Pandemic to hit US families harder

By Xie Jun Source:Global Times Published: 2020/3/30 20:43:40

Many have heavy debt, lack savings like Chinese

People shop at a supermarket in Xiaogan, central China's Hubei Province, March 25, 2020. (Photo/China News Service)

The coronavirus pandemic will hit US families in a much harsher way than Chinese households, although many Chinese families will also encounter financial difficulties as a result of the knock-on effects, such as slashed personal income, analysts say. 

This is mainly due to the difference between Chinese and US households in terms of cash reserves, as US individuals have fewer savings but more debts compared with Chinese. 

The US has overtaken China as the country with the largest number of coronavirus infections, with 136,300 Americans testing positive for the virus as of press time. The virus has infected 82,505 people in China.

Meanwhile, as the US is scrambling to stem the virus, China is also struggling to smooth out the lingering effects of the coronavirus on its economy, particularly stifled market demand, which would corner Chinese families financially. 
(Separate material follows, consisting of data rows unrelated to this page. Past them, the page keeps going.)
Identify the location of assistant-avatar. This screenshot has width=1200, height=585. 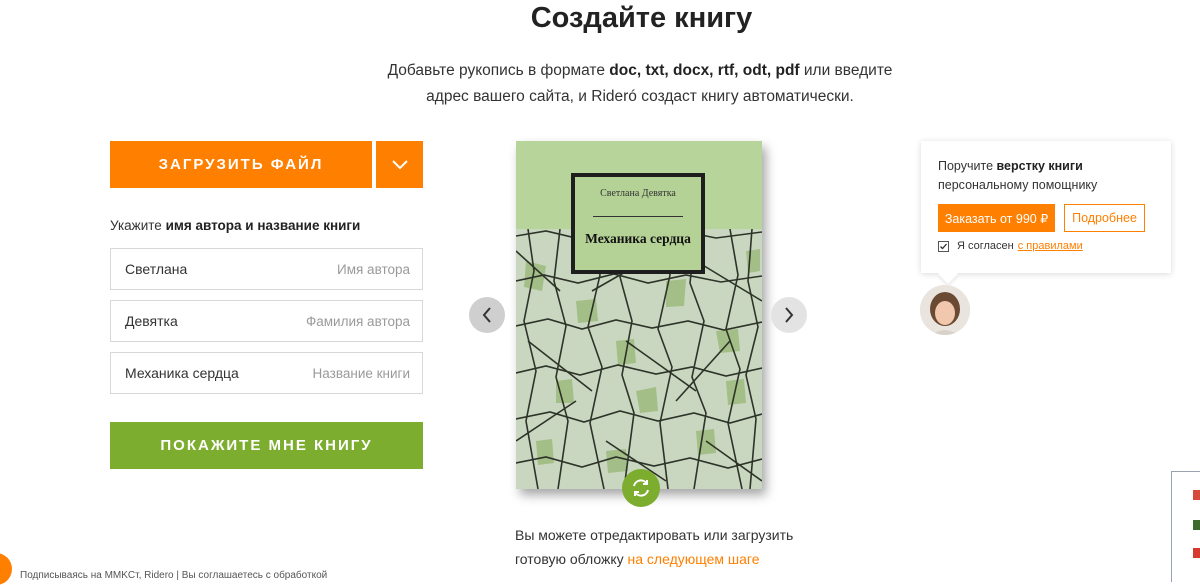
(945, 310).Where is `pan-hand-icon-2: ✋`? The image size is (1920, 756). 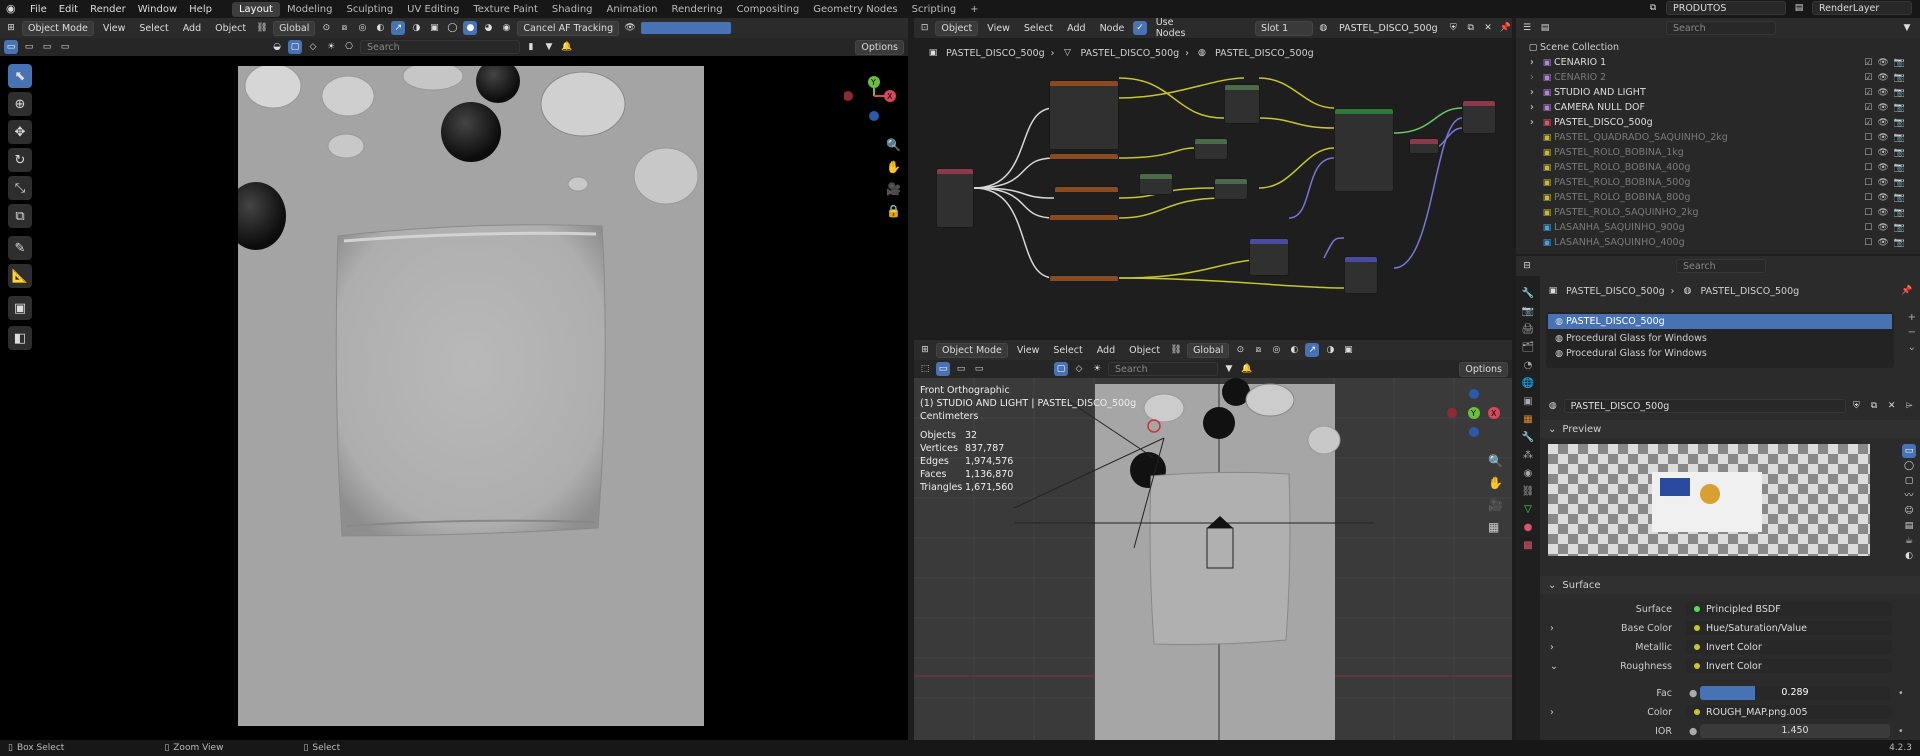 pan-hand-icon-2: ✋ is located at coordinates (1496, 483).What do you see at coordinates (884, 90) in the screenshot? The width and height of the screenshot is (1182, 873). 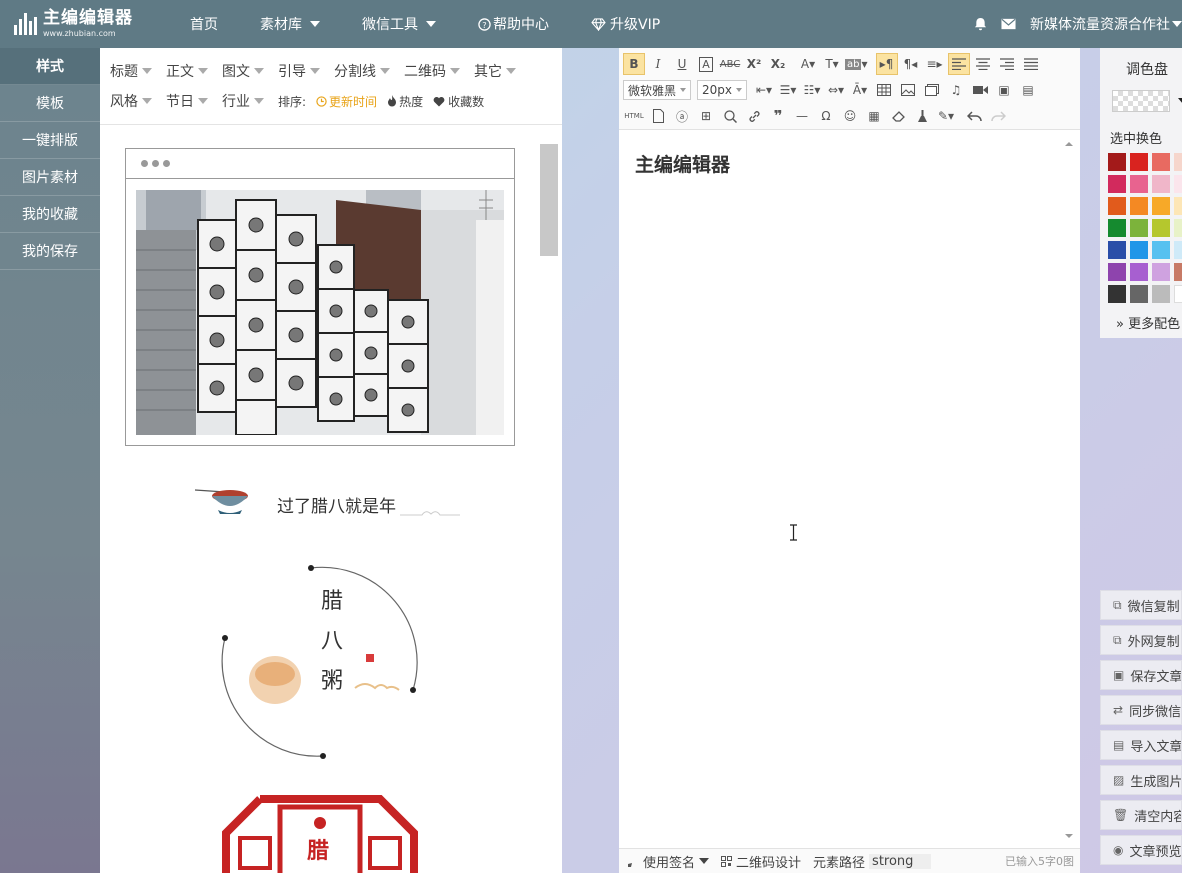 I see `table-button` at bounding box center [884, 90].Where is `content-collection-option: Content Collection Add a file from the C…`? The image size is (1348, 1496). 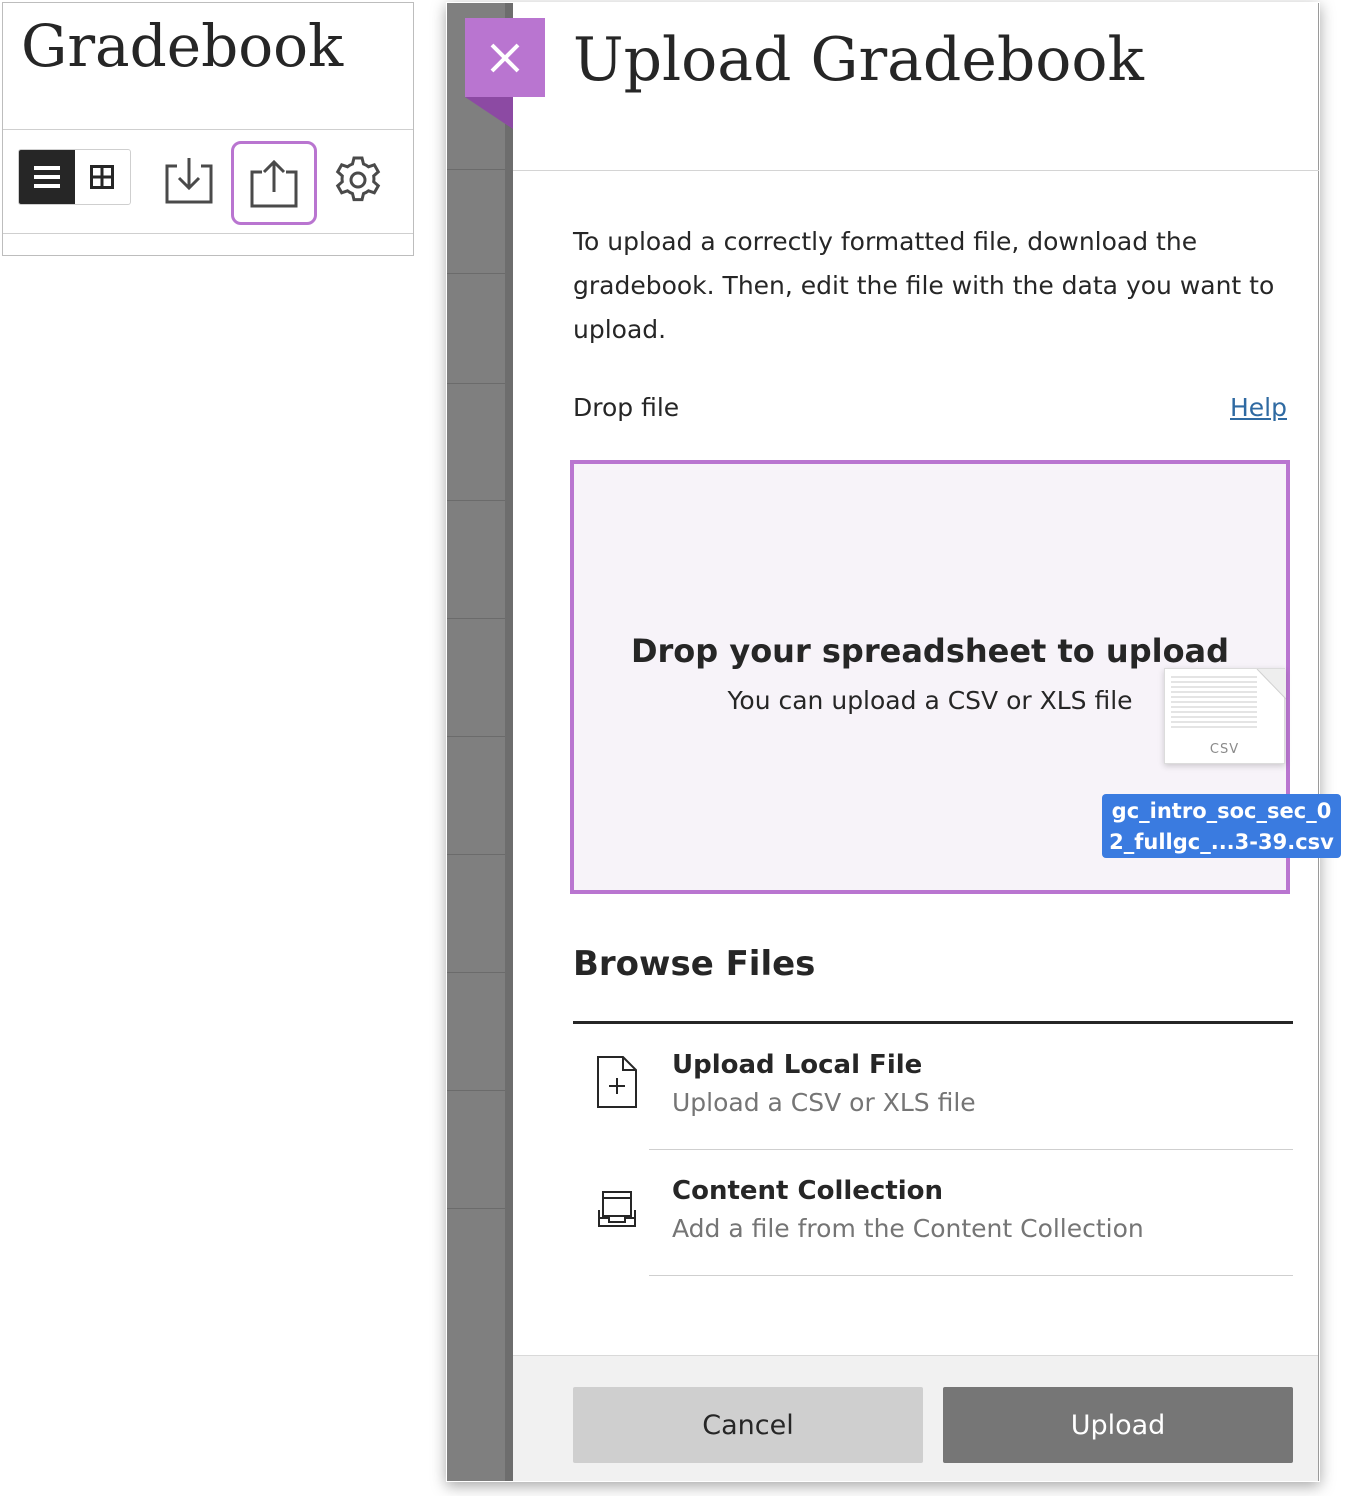
content-collection-option: Content Collection Add a file from the C… is located at coordinates (933, 1213).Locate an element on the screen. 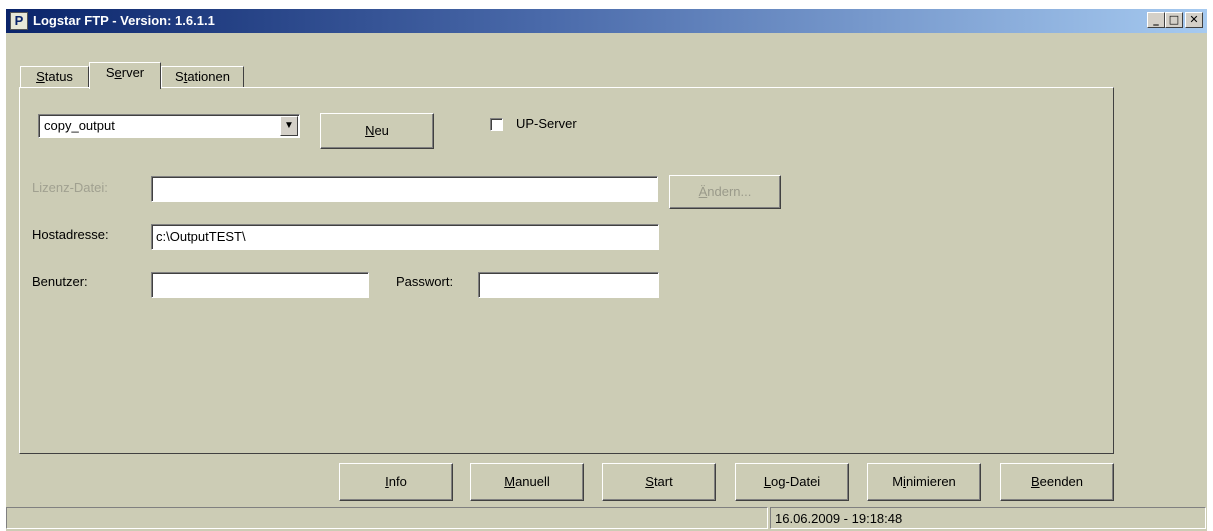 The height and width of the screenshot is (531, 1213). info-button: Info is located at coordinates (396, 482). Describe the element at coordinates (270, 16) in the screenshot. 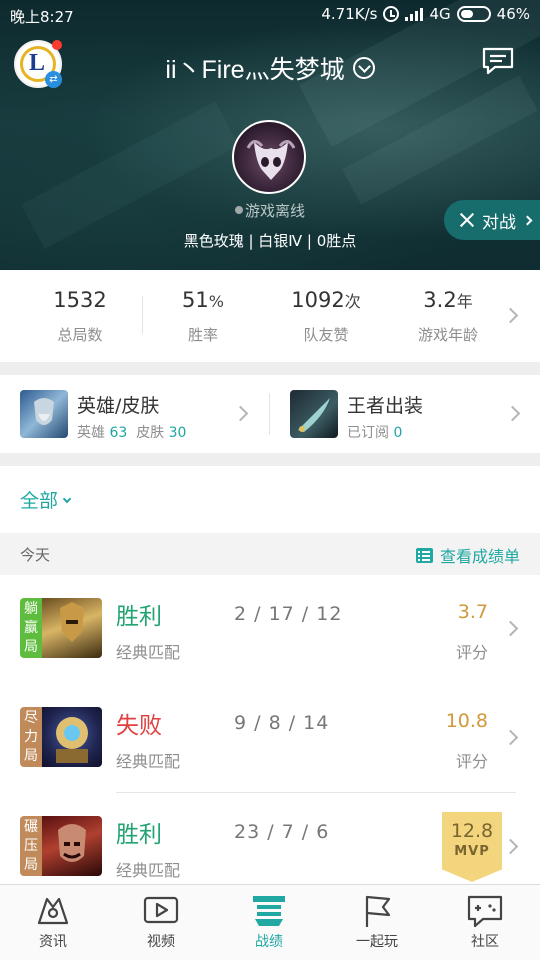

I see `status-bar: 晚上8:27 4.71K/s 4G 46%` at that location.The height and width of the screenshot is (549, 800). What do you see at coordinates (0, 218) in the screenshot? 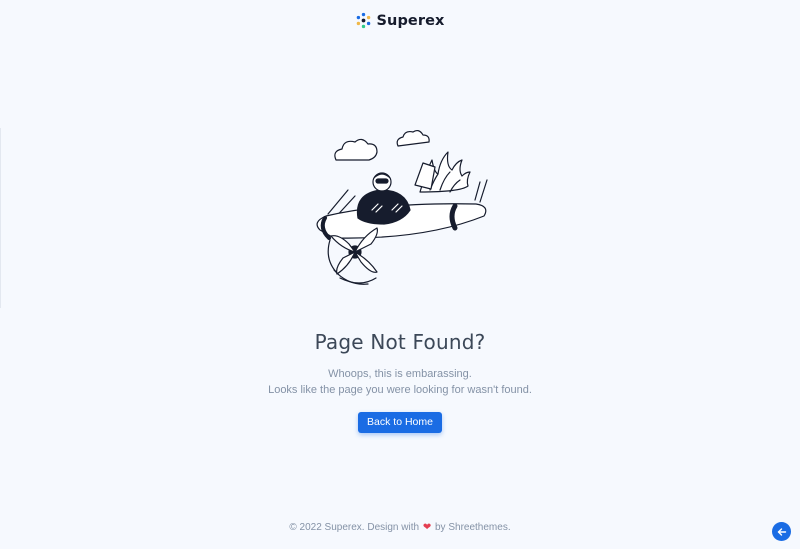
I see `left-edge-divider` at bounding box center [0, 218]. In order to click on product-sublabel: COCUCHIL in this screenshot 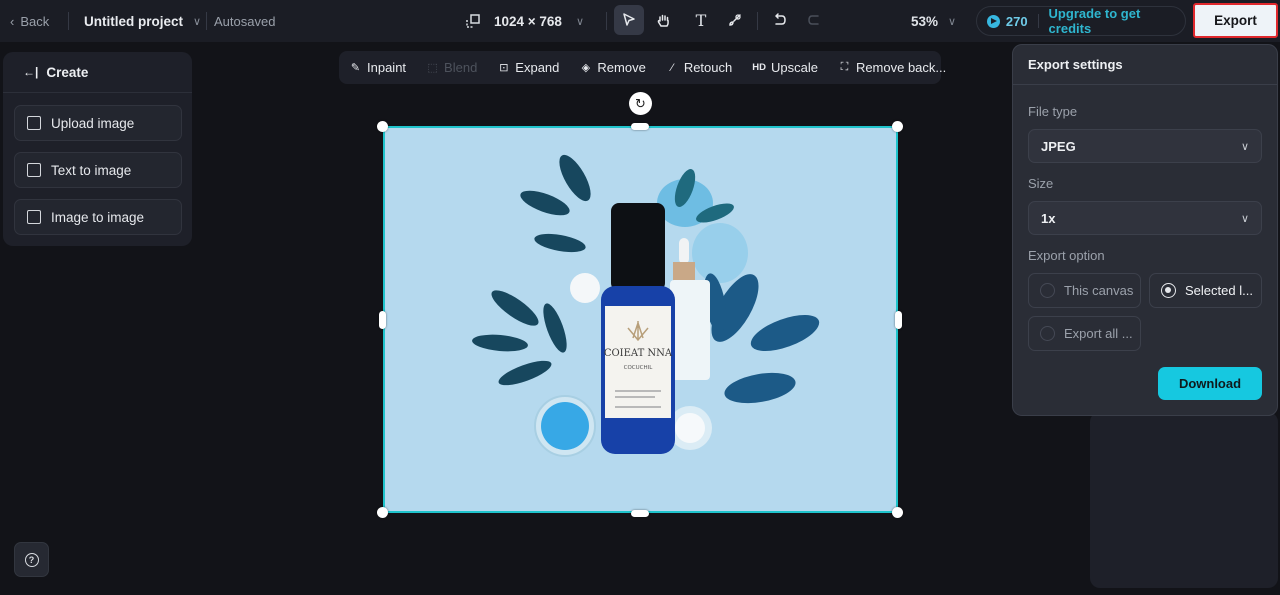, I will do `click(639, 368)`.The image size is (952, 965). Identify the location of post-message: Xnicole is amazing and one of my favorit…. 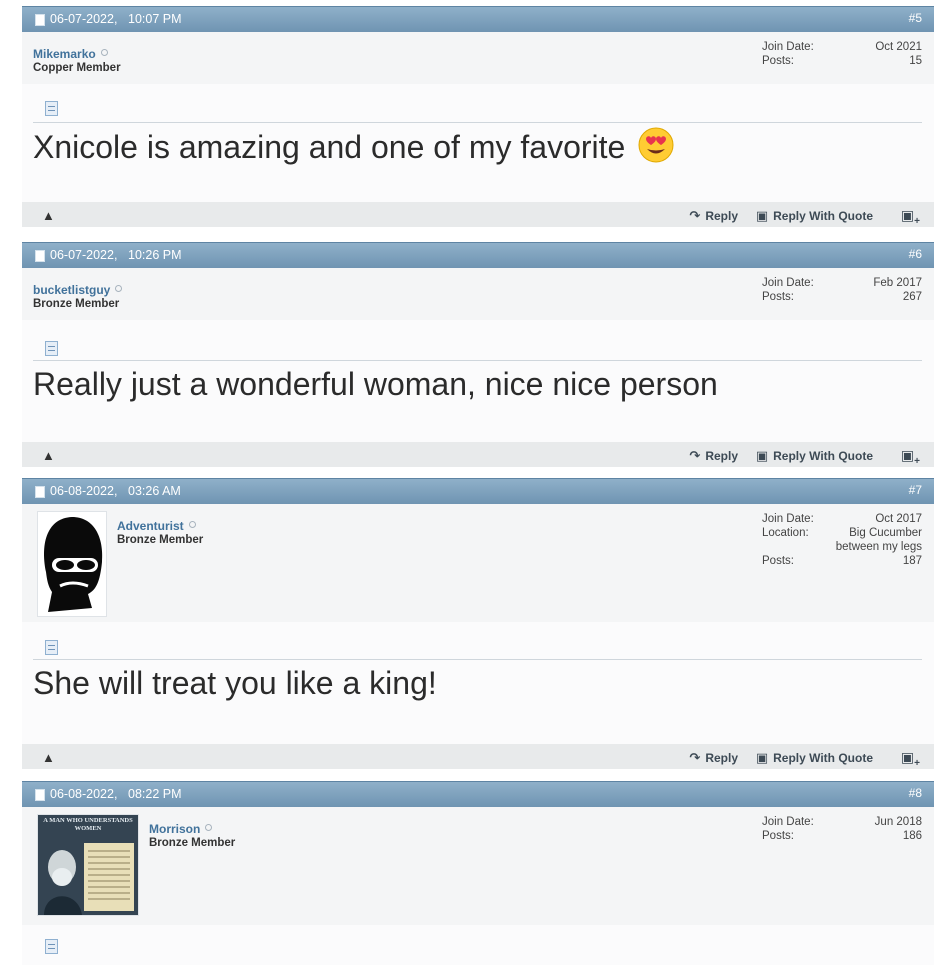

"Some Chinese families would become financially vulnerable after the coronavirus, as they will face mounting pressure to repay debts with their dropping incomes," said Lv Xueliang, a professor at Qingdao University. 

Wang Yifei, a native of Central China's Henan Province who tested positive for the virus, is from one of those families. Wang, a designer, said that his company paid him 70 percent of his original salary, about 7,000 yuan ($987), during his 20-day treatment in a hospital. 

"My family is in an embarrassing situation now, as we need to pay 6,000 yuan on mortgages each month," he told the Global Times, adding that his family has only savings of a few thousands of yuan after buying a house last year. 

A recent survey of 3,000 people conducted by the Survey and Research Center for China Household Finance under the Southwestern University of Finance and Economics showed that 60 percent of the respondents said they were poorer because of the pandemic, according to data provided by Wu Yu, deputy director of the institution. 

"The data showed that a sizable number of Chinese families should face liquidity problems temporarily, but I wouldn't call it a crisis because many of them have back-up assets," Wu told the Global Times.

However, experts said that the debt level of Chinese households is safe in general, and they can handle financial risks better than their US counterparts when the coronavirus assault leads to steep drop in family incomes. 

China's household debt amounted to about 54 trillion yuan in 2018, equivalent to 60 percent of its GDP. In comparison, household debt in the US accounted for about 76 percent of GDP in 2019. 

The debt/income ratio of Chinese households amounted to 90.2 percent in 2018, according to a report published by the Southwestern University of Finance and Economics. The same ratio in the US hit 105 percent in 2018. 

According to Lv, US households are much more financially vulnerable to the pandemic than Chinese families, as the majority of American people do not save money in the banks, and they often borrow from their credit cards and have other short-term debts.

The personal saving rate in the US was merely 7.9 percent in January, while Chinese people have a saving rate of 45 percent, the highest in the world, according to Zhou Xiaochuan, former governor of the central bank.